Reframing our language under a new paradigm
Autistic advocates and a number of those in the research space have shifted their approach to align with the neurodiversity paradigm.1 While the medical model suggests autism is inherently pathological and requires a cure, the neurodiversity paradigm recognizes autism as a natural part of human variation and explains the disability autistic people experience as a result of living in a world embedded with neuronormative expectations and structures.2 Thus, we see a shift from attempts to normalize, remedy, or alter the autistic experience, to recognizing neurodivergence as a natural variation that enhances the richness of humanity.
When we move beyond the medical model that pathologizes autism, we can reframe our perceptions and the language we ascribe to the autistic experience. Rather than seeing autistic people’s experiences as flawed versions of the non-autistic experience, we can appreciate autistic individuals’ different, and equally valid, ways of being in the world.
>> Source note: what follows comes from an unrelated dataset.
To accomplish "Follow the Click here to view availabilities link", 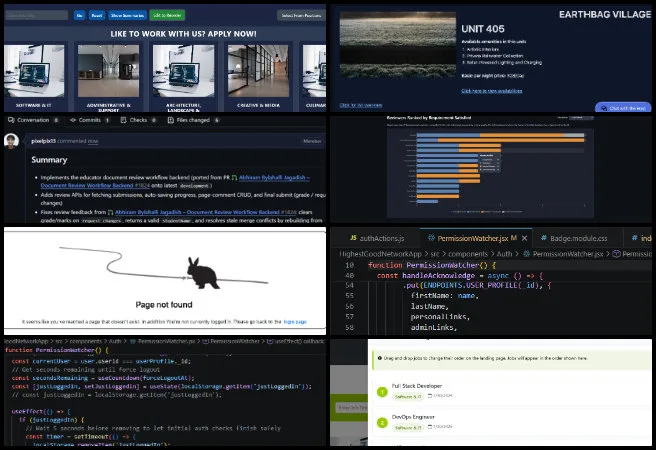I will tap(492, 91).
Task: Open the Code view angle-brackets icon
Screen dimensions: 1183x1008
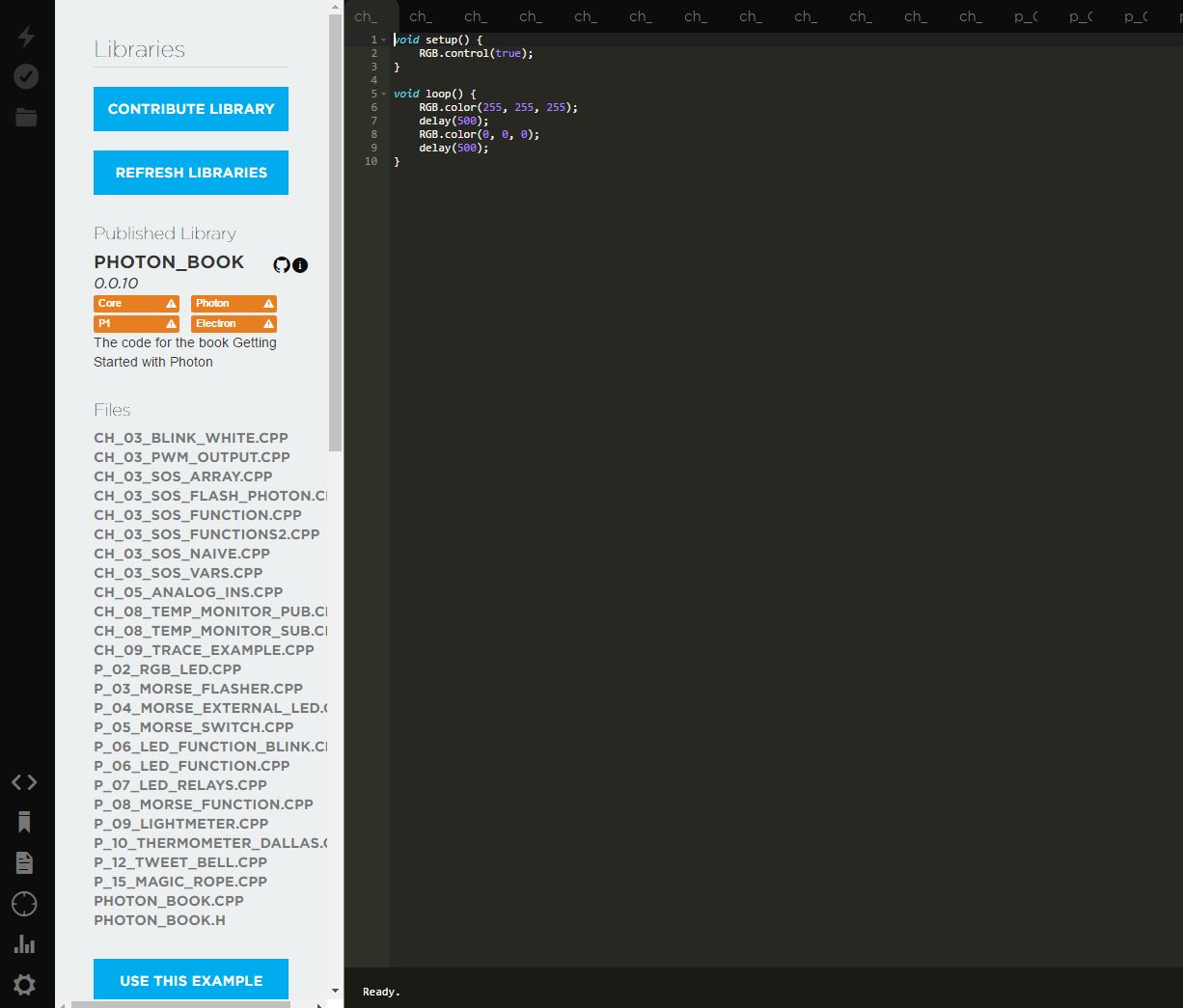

For example, we can reframe what may be perceived as “non-functional language use” under the medical model to view such behavior as flexible or creative use of language; “resistance to change” or “rigidity of routine” can just as easily be described as a “preference for sameness and consistency.” Rather than saying, “narrow, obsessive interests” we can describe the magnitude of their “depth of interest,” “monotropic focus,” or propensity to feel “very passionate about their areas of interest.”
“Restricted, repetitive behaviors” can be described in terms of “enjoying moving their body in the same way over and over again” or “a propensity for devising creative play rituals.” “Severe aversion to certain tastes leading to picky eating” could be reframed as “a sensitive palate resulting in very specific food preferences.” This approach is, objectively, a more accurate way of describing the way an individual relates to the world around them while avoiding deficit-based conceptualizations.
Reframing our views and the descriptors we use can promote positive mental health outcomes for autistic individuals.3 When we say that a person’s natural way of being in the world is maladaptive or disordered, we risk negatively impacting their self-concept, reinforcing societal stigma, and potentially exacerbating internalized ableism. All people need messages of acceptance to feel good about themselves and their place in the world. Clinicians, educators, and other professionals have a duty of care to those they work with, and it is critical that we reflect on the language we use and how it might impact those we seek to support in our professional capacities.
In a companion post, we provide practical examples for professionals to promote respectful, inclusive language.
 den Houting, J. (2019). Neurodiversity: An insider's perspective. Autism, 23(2), 271-273. doi:10.1177/1362361318820762
 Kapp, S. K., Gillespie-Lynch, K., Sherman, L. E., & Hutman, T. (2013). Deficit, Difference, or Both? Autism and Neurodiversity. Developmental Psychology, 49(1), 59-71. doi:10.1037/a0028353
 Dillon, J. (2011). The Personal is the Political. In M. Rapley, J. Moncrieff, & J. Dillon (Eds.), De-Medicalizing Misery: Psychiatry, Psychology and the Human Condition. London: Palgrave MacMillan.